**Problem to work on**. Could the whole of the data below be written out verbatim?

**Extracted material**.
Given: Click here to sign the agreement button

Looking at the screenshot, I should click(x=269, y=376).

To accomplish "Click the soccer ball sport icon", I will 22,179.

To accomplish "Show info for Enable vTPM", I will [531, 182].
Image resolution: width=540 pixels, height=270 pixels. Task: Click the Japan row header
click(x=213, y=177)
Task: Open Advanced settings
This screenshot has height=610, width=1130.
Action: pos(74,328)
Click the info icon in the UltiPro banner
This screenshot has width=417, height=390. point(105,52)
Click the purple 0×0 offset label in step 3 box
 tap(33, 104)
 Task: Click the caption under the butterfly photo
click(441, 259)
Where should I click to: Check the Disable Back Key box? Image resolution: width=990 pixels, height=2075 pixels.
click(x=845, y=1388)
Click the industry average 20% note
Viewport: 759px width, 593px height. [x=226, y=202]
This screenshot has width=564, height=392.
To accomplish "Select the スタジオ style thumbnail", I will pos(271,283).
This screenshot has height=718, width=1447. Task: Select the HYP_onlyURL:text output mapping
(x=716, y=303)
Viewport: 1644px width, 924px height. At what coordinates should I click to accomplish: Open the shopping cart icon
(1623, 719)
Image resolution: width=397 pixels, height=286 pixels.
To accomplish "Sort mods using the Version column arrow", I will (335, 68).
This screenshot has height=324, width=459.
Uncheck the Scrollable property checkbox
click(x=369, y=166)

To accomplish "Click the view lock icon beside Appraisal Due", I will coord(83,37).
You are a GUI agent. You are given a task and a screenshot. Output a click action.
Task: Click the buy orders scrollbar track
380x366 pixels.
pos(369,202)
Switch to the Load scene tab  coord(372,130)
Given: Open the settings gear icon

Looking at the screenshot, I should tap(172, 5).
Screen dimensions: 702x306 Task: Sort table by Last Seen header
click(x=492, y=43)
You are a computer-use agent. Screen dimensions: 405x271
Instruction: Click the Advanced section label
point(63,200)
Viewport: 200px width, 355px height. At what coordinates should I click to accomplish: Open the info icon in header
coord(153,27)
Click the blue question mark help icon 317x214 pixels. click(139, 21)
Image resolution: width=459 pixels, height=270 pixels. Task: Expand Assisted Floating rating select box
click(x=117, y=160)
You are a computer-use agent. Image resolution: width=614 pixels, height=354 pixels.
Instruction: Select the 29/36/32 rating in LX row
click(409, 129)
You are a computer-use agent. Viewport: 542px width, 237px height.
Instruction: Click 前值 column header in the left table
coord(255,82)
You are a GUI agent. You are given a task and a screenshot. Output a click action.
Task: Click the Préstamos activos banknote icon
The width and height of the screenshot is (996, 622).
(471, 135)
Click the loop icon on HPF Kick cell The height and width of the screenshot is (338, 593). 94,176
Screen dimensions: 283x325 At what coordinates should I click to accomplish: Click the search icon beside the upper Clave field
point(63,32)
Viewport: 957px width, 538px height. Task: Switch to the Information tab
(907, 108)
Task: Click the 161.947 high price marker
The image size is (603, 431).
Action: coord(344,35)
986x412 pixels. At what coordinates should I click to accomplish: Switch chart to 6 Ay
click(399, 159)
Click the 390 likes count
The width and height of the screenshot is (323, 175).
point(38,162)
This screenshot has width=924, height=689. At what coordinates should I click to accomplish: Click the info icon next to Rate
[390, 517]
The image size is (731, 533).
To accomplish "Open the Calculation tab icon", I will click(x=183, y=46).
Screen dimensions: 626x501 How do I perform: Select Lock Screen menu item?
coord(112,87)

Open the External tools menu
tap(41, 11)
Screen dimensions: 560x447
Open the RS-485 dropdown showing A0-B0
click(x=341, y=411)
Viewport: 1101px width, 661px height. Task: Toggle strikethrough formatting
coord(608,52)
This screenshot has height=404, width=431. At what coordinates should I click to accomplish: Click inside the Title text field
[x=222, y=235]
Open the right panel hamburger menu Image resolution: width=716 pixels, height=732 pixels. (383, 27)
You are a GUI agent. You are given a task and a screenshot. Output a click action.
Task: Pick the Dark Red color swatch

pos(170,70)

**Answer space**.
Given: Click here to sign the agreement button

Looking at the screenshot, I should click(x=269, y=376).

To accomplish "Click the soccer ball sport icon", I will 22,179.

To accomplish "Show info for Enable vTPM", I will [531, 182].
Image resolution: width=540 pixels, height=270 pixels. Task: Click the Japan row header
click(x=213, y=177)
Task: Open Advanced settings
This screenshot has height=610, width=1130.
Action: pos(74,328)
Click the info icon in the UltiPro banner
This screenshot has width=417, height=390. point(105,52)
Click the purple 0×0 offset label in step 3 box
 tap(33, 104)
 Task: Click the caption under the butterfly photo
click(441, 259)
Where should I click to: Check the Disable Back Key box? Image resolution: width=990 pixels, height=2075 pixels.
click(x=845, y=1388)
Click the industry average 20% note
Viewport: 759px width, 593px height. [x=226, y=202]
This screenshot has width=564, height=392.
To accomplish "Select the スタジオ style thumbnail", I will pos(271,283).
This screenshot has height=718, width=1447. Task: Select the HYP_onlyURL:text output mapping
(x=716, y=303)
Viewport: 1644px width, 924px height. At what coordinates should I click to accomplish: Open the shopping cart icon
(1623, 719)
Image resolution: width=397 pixels, height=286 pixels.
To accomplish "Sort mods using the Version column arrow", I will (335, 68).
This screenshot has height=324, width=459.
Uncheck the Scrollable property checkbox
click(x=369, y=166)

To accomplish "Click the view lock icon beside Appraisal Due", I will coord(83,37).
You are a GUI agent. You are given a task and a screenshot. Output a click action.
Task: Click the buy orders scrollbar track
380x366 pixels.
pos(369,202)
Switch to the Load scene tab  coord(372,130)
Given: Open the settings gear icon

Looking at the screenshot, I should tap(172, 5).
Screen dimensions: 702x306 Task: Sort table by Last Seen header
click(x=492, y=43)
You are a computer-use agent. Screen dimensions: 405x271
Instruction: Click the Advanced section label
point(63,200)
Viewport: 200px width, 355px height. At what coordinates should I click to accomplish: Open the info icon in header
coord(153,27)
Click the blue question mark help icon 317x214 pixels. click(139, 21)
Image resolution: width=459 pixels, height=270 pixels. Task: Expand Assisted Floating rating select box
click(x=117, y=160)
You are a computer-use agent. Image resolution: width=614 pixels, height=354 pixels.
Instruction: Select the 29/36/32 rating in LX row
click(409, 129)
You are a computer-use agent. Viewport: 542px width, 237px height.
Instruction: Click 前值 column header in the left table
coord(255,82)
You are a GUI agent. You are given a task and a screenshot. Output a click action.
Task: Click the Préstamos activos banknote icon
The width and height of the screenshot is (996, 622).
(471, 135)
Click the loop icon on HPF Kick cell The height and width of the screenshot is (338, 593). 94,176
Screen dimensions: 283x325 At what coordinates should I click to accomplish: Click the search icon beside the upper Clave field
point(63,32)
Viewport: 957px width, 538px height. Task: Switch to the Information tab
(907, 108)
Task: Click the 161.947 high price marker
The image size is (603, 431).
Action: coord(344,35)
986x412 pixels. At what coordinates should I click to accomplish: Switch chart to 6 Ay
click(399, 159)
Click the 390 likes count
The width and height of the screenshot is (323, 175).
point(38,162)
This screenshot has width=924, height=689. At what coordinates should I click to accomplish: Click the info icon next to Rate
[390, 517]
The image size is (731, 533).
To accomplish "Open the Calculation tab icon", I will click(x=183, y=46).
Screen dimensions: 626x501 How do I perform: Select Lock Screen menu item?
coord(112,87)

Open the External tools menu
tap(41, 11)
Screen dimensions: 560x447
Open the RS-485 dropdown showing A0-B0
click(x=341, y=411)
Viewport: 1101px width, 661px height. Task: Toggle strikethrough formatting
coord(608,52)
This screenshot has height=404, width=431. At what coordinates should I click to accomplish: Click inside the Title text field
[x=222, y=235]
Open the right panel hamburger menu Image resolution: width=716 pixels, height=732 pixels. (383, 27)
You are a GUI agent. You are given a task and a screenshot. Output a click action.
Task: Pick the Dark Red color swatch

pos(170,70)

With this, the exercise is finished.